Task instructions
1) List every source the abstract below cites as a review of middle managers' reactions to employee involvement, with the page or chapter details given.
2) Answer these from the abstract below:
(a) Which chapter is said to have already outlined the view of middle managers?
(b) In which organization will middle management attitudes be analyzed?
(c) When was the high tide of partnership?

Excerpt
★ ★ ★ ★ ★

ABSTRACT

As outlined in Chapter 1, middle managers have long occupied a relatively unambiguous role in the literature on employee involvement and partnership. They have been viewed in the main and in simple terms as opponents of innovative approaches to work organization and joint decision-making. The classical themes in the literature concern the threats posed by involvement and partnership to middle managers’ authority and established ways of working; the tensions that arise between new decision-making processes and established accountability for the attainment of hard business objectives; and ultimately, the fear that innovation may entail or lead to delayering, the loss of promotional ladders and even of jobs. In one way or another these themes have informed nearly all studies of middle managers’ reactions to employee involvement and associated innovations in work organization and decisionmaking (for reviews see Cooke 1990: 8-9; Hyman and Mason 1995: ch. 8; Fenton-O’Creevy 1998; 2001; for an exception see Storey 1992: chs 7-8). Only recently has this view begun to be modified in significant respects. While not doubting that middle managers frequently resist employee involvement and workplace partnership in defence of sectional or self-interest, several researchers have sought to locate middle management reactions to work innovations on the wider canvas of organizational systems and processes. In this perspective, middle managers’ and supervisors’ reactions are understood to a significant degree as a reflection of the extent to which senior management supports work innovations, both directly and through multiple organizational systems for which they bear ultimate responsibility. This approach will inform our analysis of middle management attitudes in Aer Rianta, where, for much of the period from the genesis to the high tide of partnership in the late 1990s, considerable tension and at times outright conflict characterized the relationship between middle managers, their union and CP.

★ ★ ★ ★ ★

Provided material
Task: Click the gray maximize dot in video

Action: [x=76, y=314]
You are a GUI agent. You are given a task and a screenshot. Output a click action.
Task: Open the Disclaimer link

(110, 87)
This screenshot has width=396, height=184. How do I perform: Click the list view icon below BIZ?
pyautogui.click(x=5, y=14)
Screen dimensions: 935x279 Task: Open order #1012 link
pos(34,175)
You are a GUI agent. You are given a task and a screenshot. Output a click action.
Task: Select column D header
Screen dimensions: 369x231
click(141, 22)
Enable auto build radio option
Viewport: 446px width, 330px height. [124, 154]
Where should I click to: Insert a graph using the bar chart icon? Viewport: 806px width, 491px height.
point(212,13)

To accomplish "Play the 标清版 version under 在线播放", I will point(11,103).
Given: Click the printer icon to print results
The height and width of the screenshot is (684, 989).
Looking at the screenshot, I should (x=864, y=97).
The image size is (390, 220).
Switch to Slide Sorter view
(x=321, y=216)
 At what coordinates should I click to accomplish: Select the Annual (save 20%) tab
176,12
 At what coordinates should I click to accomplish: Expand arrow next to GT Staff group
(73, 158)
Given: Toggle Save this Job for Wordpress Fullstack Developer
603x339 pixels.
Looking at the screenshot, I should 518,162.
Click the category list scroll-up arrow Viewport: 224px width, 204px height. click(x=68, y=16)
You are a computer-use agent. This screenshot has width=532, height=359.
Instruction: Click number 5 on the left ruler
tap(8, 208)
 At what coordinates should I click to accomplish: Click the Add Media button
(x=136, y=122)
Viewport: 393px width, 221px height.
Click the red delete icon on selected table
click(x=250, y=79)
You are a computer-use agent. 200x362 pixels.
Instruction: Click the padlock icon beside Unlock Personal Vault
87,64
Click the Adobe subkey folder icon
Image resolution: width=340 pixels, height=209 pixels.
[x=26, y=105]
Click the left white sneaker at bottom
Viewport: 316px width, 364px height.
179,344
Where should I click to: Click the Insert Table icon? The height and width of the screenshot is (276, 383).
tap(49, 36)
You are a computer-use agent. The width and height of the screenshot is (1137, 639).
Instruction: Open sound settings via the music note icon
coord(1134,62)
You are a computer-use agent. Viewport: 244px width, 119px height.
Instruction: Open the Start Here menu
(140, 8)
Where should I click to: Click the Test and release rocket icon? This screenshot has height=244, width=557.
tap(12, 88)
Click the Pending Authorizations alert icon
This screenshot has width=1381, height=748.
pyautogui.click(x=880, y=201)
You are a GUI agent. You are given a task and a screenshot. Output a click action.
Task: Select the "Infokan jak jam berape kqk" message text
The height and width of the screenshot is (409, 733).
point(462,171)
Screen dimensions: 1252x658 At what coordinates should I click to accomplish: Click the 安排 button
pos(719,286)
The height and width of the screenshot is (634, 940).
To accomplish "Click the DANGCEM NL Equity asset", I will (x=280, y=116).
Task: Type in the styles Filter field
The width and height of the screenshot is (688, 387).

★ ★ ★ ★ ★

Answer section
1)
Cooke 1990: 8-9
Hyman and Mason 1995: ch. 8
Fenton-O'Creevy 1998
Fenton-O'Creevy 2001

2)
(a) Chapter 1
(b) Aer Rianta
(c) The late 1990s